Task: Scan the material for "will". Copy every line it appears in.

================

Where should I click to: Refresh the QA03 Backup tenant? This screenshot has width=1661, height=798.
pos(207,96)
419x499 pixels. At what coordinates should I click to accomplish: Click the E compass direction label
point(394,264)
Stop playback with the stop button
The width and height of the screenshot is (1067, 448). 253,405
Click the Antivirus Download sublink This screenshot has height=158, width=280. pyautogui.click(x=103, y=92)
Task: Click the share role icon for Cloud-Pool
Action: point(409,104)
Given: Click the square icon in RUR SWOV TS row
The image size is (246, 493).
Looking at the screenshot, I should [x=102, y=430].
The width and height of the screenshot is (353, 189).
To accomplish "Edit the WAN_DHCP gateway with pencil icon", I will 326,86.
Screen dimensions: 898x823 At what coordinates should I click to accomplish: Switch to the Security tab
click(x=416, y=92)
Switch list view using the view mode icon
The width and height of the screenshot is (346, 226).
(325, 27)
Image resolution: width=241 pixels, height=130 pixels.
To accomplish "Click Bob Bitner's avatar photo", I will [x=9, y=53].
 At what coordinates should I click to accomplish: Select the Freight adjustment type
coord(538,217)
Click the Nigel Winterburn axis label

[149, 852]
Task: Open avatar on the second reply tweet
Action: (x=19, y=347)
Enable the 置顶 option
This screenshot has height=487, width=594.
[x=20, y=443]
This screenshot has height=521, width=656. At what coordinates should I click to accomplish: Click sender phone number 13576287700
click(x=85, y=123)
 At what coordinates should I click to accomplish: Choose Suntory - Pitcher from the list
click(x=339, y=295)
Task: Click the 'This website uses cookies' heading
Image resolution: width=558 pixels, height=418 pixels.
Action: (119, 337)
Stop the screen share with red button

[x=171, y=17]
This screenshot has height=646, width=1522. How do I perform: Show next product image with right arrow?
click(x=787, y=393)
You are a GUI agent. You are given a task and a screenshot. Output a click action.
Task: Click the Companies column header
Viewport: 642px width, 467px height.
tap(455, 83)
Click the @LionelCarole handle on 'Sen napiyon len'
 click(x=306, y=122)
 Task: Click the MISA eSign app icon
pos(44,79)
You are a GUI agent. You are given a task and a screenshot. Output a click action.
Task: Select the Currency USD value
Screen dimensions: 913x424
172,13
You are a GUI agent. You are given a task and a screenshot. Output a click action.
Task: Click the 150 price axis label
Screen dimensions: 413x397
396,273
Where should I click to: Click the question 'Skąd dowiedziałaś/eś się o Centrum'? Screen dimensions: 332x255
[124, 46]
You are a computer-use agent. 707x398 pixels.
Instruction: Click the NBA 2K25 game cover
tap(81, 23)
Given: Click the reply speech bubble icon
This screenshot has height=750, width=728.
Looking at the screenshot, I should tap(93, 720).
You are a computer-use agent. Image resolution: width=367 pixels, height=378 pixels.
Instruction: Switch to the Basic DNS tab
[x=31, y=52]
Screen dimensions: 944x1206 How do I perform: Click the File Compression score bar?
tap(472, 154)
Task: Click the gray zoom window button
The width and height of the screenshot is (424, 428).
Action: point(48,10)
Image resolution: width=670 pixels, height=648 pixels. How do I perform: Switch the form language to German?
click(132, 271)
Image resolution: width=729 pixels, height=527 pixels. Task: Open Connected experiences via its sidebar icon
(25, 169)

================

Answer to this task:
To accomplish "Edit the WAN_DHCP gateway with pencil icon", I will 326,86.
To accomplish "Click Bob Bitner's avatar photo", I will [x=9, y=53].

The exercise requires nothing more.